Однако тогда, в начале девяностых, кремлевские небожители некоторое время ходили по Земле, как простые смертные, а мы, нищие демократы и длинноволосые неформалы, открывали двери в кремлевские палаты чуть ли не ногой. Правда, за каждой дверью при этом все равно стояло по начищенному агенту, но на них мы до поры не обращали внимания.


И вот был некий день, когда Ельцин шел в центре нашей маленькой куча малы и с интонациями эстрадного комика рассказывал, что у него есть магический план, называется «500 дней». Тем временем вечерело… А впереди нас, на металлическом тросе на уровне головы, почти невидимый болтался «кирпич». И вот подходя, передние его как-то замечали и обходили, тем самым подводя Бориса Николаевича ровно к этому «кирпичу», пока он, продолжая разглагольствовать о будущем переустройстве всего и вся, чуть не впаялся в него головой. Так вот Ельцин удивился слегка. И тут же обыграл: здесь будет мемориальный знак! Реприза снова удалась. И самое любопытное, так бы оно наверняка и состоялось, если бы события не понеслись вскачь, а он не забыл бы про этот эпизод…

Второй эпизод, - а я в воспоминаниях двигаюсь задом наперед, - относится к периоду, когда Ельцина сильно били после его выступления на пленуме ЦК КПСС в 1987 году. Само же выступление ходило по народу в распечатках, как самиздат. Отчего, естественно, и обсуждалось в нашем клубе «Перестройка», который инициативно взял на себя труд тиражировать копии. Позже, конечно, выяснилось, что в машинописном виде она была несколько даже радикальней, чем на самом деле, но в любом случае читать «речь Ельцина» тогда было интересным занятием и радостно, как Солженицына. Да и скандал нам хотелось раздуть посильнее - посредством вбивания дальнейшего клина между партийным руководством.

И вот, недолго думая, мы написали коллективное письмо в его защиту и опять же очень небольшой группой перестроечных хунвейбинов (главным, кажется, был Олег Румянцев) двинулись в приемную ЦК, что, конечно, никогда раньше не могло прийти в голову никакому нормальному молодому советскому человеку. Да и я не ожидал от себя такого, что запишусь в защитники крупного цековца.

Интересно, что приняли нас там очень вежливо, если не сказать внимательно. Что кинематографически перекликнулось с ситуацией более-менее «демократических» партийных баталий середины двадцатых годов прошлого века. И похоже, такой нашей «защите» там даже обрадовались, ведь получалось, что неформалы защищали не кого-нибудь, не академика Сахарова, а высокого партийного функционера, своего. Ну, прям, троцкисты в дискуссии о профсоюзах. А это значит, что контроль над массами не утерян. А там чем черт не шутит, - подумали в ЦК, - еще неизвестно, как власть повернется. В общем, поблагодарили, подшили, пожали руки. И ведь как в воду глядели!

> **Исходные данные**
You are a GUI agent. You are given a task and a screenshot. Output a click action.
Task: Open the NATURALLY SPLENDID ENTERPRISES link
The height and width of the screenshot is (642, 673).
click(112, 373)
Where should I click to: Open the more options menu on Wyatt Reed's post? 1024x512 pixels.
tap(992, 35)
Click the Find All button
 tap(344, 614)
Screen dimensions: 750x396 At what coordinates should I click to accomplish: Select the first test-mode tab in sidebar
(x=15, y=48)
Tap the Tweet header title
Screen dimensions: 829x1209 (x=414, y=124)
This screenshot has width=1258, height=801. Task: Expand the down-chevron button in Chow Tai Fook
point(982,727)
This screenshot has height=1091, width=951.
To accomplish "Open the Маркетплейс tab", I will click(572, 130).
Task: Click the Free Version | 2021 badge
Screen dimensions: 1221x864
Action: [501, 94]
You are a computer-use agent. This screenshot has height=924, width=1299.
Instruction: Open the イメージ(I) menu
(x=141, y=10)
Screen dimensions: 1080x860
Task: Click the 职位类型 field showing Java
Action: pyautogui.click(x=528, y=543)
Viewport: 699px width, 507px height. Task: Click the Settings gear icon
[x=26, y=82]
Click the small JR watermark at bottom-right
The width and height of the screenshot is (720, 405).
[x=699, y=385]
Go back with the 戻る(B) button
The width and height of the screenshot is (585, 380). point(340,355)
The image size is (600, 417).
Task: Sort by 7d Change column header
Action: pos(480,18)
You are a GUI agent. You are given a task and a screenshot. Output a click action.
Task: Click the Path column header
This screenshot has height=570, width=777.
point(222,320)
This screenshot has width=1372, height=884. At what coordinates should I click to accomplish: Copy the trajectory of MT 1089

> **Задания для выполнения**
[1] Как, согласно тексту о Ельцине, назывался магический план, о котором рассказывал Ельцин?
[2] Процитируйте без изменений фрагмент текста о Ельцине от слов «И вот, недолго» до слов «защитники крупного цековца.» включительно.

> **Ответы по заданиям**
[1] План назывался «500 дней».

[2]
И вот, недолго думая, мы написали коллективное письмо в его защиту и опять же очень небольшой группой перестроечных хунвейбинов (главным, кажется, был Олег Румянцев) двинулись в приемную ЦК, что, конечно, никогда раньше не могло прийти в голову никакому нормальному молодому советскому человеку. Да и я не ожидал от себя такого, что запишусь в защитники крупного цековца.